_RECORDED DATA_
========================

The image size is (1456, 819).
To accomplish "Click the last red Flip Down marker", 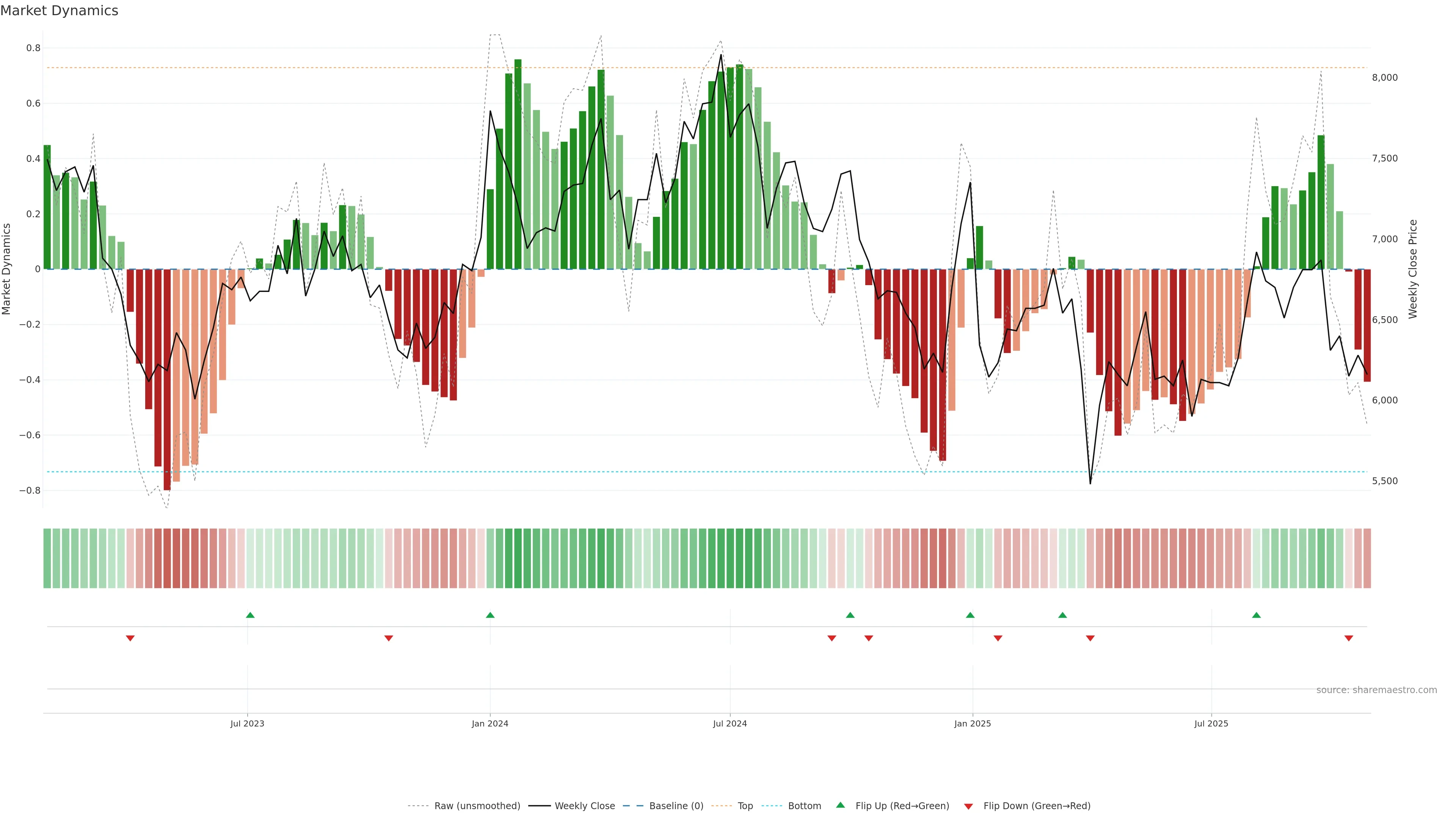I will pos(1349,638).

========================

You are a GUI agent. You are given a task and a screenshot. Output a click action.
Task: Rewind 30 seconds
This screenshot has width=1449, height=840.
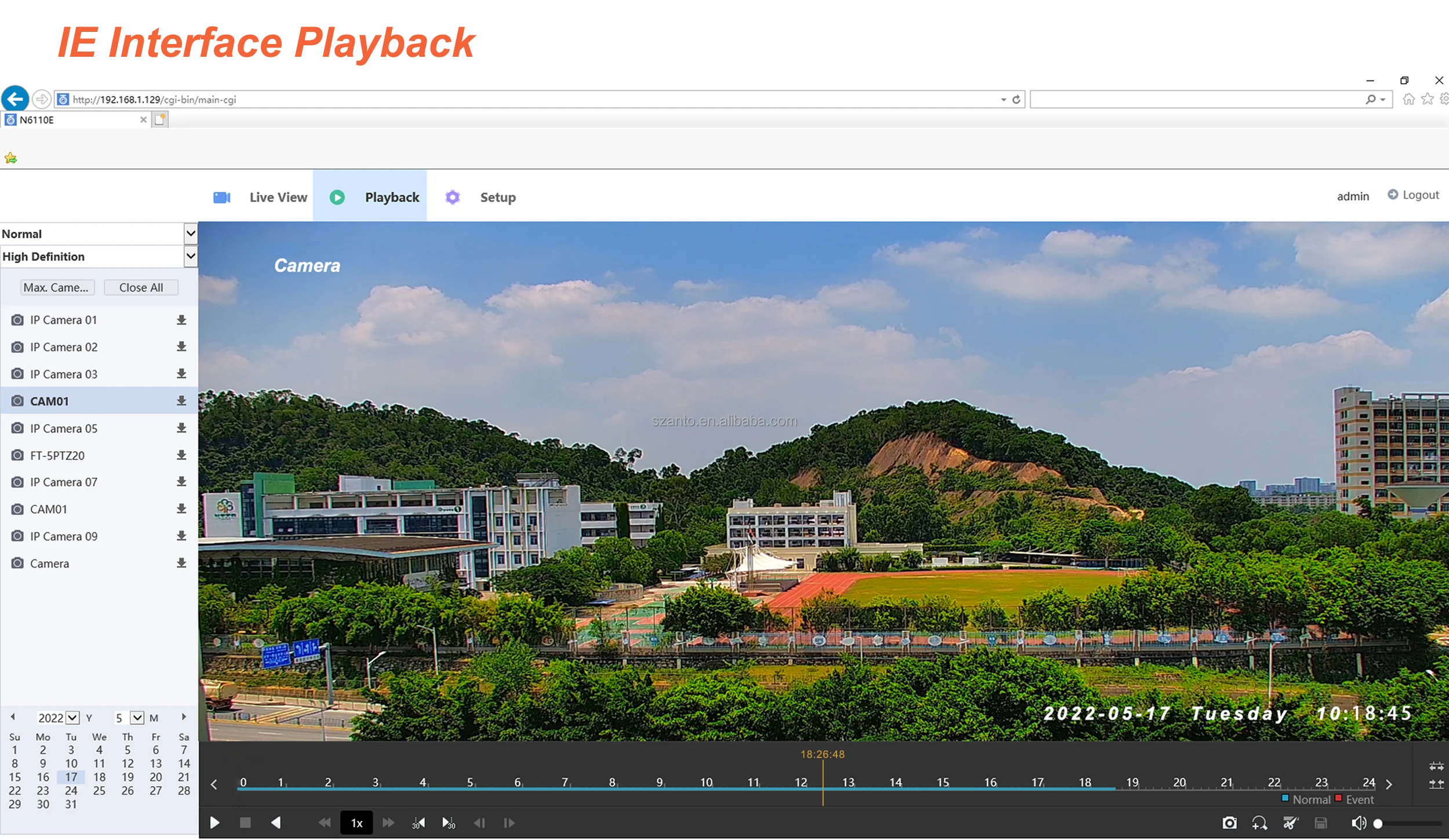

========================

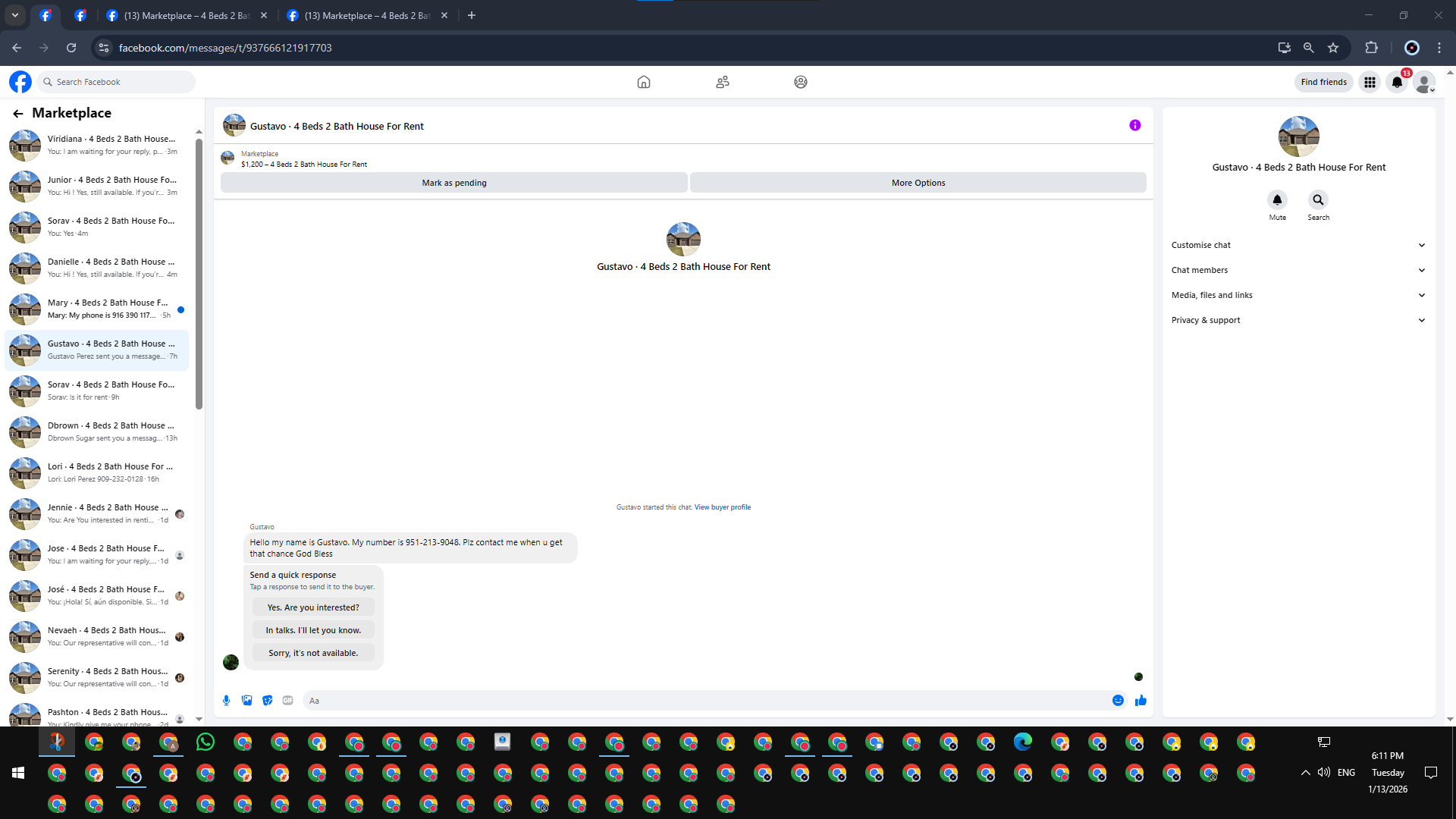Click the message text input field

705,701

========================

_EXERCISE AIM_
Please copy, exactly as written, every line in the listing above from the line with "Task: Rewind 30 seconds" up to and including the line with "This screenshot has width=1449, height=840.".

_WRITTEN SOLUTION_
Task: Rewind 30 seconds
This screenshot has width=1449, height=840.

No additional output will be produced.